Rowan Hisayo Buchanan’s debut novel Harmless Like You centers on how children inherit identity. It follows Yuki Oyama, a young Japanese artist struggling to make it in America and her son Jay who, as an adult in the present day, must confront his mother’s abandonment. The novel was a New York Times Editor’s Choice and an NPR 2017 Great Read.
THE ASPEN INSTITUTE: How might fiction help us to explore contemporary issues?
ROWAN HISAYO BUCHANAN: Philosophers are, in their own way, fiction writers. Plato’s Cave is a very short story. This is no coincidence. Stories stretch our thinking. Much of the more poisonous rhetoric today seems to come from an unwillingness to feel for others. This makes books, especially books about and by people whose stories are underrepresented, all the more important.

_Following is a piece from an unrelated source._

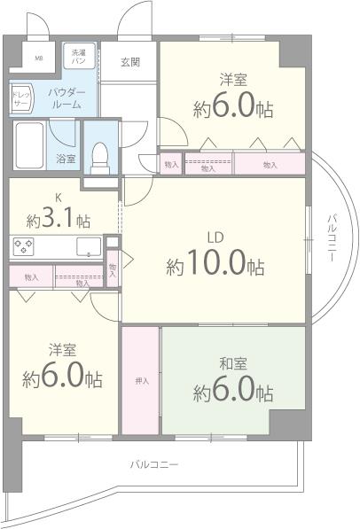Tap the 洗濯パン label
79,58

When we leap into a character’s life, we enter a thought experiment. We put ourselves in different life circumstances. We see why actions that at first seem inexplicable are taken. We invest our hopes in the hopes of someone unlike ourselves. And when that character makes mistakes, instead of judging them we can choose to see that bad choices might be the result of a human pushed beyond the person’s capacity to cope.
Certainly, plenty of unkind people have enjoyed novels. But for those who read with a desire to be more empathetic, fiction can provide the training wheels. Fiction opens our minds to problems and dreams very different from our own. And hopefully that can help us treat each other with greater kindness.